▸ Given task:
Could you copy the data below verbatim, from the line with "Click the 5万 KPI card" to the line with "pyautogui.click(x=30, y=122)", including both of those lines?

▸ Task data:
---
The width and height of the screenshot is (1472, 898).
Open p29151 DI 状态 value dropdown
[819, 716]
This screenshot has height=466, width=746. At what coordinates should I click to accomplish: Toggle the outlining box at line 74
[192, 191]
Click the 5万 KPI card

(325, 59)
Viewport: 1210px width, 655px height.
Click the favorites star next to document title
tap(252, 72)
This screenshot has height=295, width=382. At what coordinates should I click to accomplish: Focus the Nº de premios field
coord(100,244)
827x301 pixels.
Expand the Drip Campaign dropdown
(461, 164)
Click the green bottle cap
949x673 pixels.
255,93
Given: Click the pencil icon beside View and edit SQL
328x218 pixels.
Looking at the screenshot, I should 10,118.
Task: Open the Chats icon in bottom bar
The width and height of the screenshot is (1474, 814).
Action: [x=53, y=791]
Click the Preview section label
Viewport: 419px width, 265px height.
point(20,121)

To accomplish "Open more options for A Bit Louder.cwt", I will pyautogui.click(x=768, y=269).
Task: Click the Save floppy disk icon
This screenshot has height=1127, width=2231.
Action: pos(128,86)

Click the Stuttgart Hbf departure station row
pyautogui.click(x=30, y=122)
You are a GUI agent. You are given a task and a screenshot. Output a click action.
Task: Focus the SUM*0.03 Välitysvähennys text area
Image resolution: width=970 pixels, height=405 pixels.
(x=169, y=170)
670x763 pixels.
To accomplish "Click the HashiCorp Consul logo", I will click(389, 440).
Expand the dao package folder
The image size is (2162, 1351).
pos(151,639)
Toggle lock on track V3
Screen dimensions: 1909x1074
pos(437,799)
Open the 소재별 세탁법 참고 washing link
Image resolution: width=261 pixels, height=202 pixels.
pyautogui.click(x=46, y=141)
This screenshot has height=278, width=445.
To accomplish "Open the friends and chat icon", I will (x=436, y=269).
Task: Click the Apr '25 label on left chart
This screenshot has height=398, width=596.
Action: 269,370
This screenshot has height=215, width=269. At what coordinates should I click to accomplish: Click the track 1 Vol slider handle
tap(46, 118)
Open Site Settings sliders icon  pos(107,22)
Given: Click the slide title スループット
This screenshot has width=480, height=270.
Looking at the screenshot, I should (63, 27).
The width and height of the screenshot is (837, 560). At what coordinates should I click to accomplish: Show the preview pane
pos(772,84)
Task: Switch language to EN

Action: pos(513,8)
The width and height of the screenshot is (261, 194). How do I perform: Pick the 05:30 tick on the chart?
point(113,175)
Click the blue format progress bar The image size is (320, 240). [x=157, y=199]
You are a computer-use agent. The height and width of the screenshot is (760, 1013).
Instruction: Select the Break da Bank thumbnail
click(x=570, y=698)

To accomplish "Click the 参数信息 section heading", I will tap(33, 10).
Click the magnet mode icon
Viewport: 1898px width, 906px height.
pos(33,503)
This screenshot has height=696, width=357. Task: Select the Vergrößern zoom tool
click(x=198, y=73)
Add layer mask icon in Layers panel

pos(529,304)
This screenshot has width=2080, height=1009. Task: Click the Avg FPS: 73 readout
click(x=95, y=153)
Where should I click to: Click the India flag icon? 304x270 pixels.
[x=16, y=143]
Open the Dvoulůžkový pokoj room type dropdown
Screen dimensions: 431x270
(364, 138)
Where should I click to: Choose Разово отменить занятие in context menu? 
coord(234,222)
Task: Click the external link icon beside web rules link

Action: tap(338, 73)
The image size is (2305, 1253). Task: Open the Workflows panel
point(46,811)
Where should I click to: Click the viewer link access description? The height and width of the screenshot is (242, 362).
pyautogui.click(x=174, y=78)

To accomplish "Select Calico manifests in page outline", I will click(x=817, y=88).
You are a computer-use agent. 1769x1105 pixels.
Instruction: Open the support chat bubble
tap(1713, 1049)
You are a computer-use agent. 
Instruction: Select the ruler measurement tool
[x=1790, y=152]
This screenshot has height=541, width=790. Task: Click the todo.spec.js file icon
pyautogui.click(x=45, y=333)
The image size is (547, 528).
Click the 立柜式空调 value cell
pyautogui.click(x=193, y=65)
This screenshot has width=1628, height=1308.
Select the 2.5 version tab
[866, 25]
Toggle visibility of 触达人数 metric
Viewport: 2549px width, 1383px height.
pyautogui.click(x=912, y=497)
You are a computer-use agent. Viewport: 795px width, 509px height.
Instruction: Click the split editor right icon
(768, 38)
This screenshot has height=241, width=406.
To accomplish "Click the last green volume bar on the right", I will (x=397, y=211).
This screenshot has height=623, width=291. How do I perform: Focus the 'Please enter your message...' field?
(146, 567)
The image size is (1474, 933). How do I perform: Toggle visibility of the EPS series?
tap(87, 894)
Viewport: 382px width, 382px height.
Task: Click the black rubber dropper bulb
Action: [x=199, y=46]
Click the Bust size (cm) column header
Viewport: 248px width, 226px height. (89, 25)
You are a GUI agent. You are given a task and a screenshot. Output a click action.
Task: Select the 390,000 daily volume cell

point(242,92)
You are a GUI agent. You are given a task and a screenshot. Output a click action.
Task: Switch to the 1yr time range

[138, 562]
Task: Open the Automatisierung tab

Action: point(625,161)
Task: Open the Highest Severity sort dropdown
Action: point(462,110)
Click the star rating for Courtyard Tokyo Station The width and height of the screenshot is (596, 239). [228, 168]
---
▸ Result below:
Click the 5万 KPI card

(325, 59)
Viewport: 1210px width, 655px height.
Click the favorites star next to document title
tap(252, 72)
This screenshot has height=295, width=382. At what coordinates should I click to accomplish: Focus the Nº de premios field
coord(100,244)
827x301 pixels.
Expand the Drip Campaign dropdown
(461, 164)
Click the green bottle cap
949x673 pixels.
255,93
Given: Click the pencil icon beside View and edit SQL
328x218 pixels.
Looking at the screenshot, I should 10,118.
Task: Open the Chats icon in bottom bar
The width and height of the screenshot is (1474, 814).
Action: [x=53, y=791]
Click the Preview section label
Viewport: 419px width, 265px height.
point(20,121)

To accomplish "Open more options for A Bit Louder.cwt", I will pyautogui.click(x=768, y=269).
Task: Click the Save floppy disk icon
This screenshot has height=1127, width=2231.
Action: pos(128,86)

Click the Stuttgart Hbf departure station row
pyautogui.click(x=30, y=122)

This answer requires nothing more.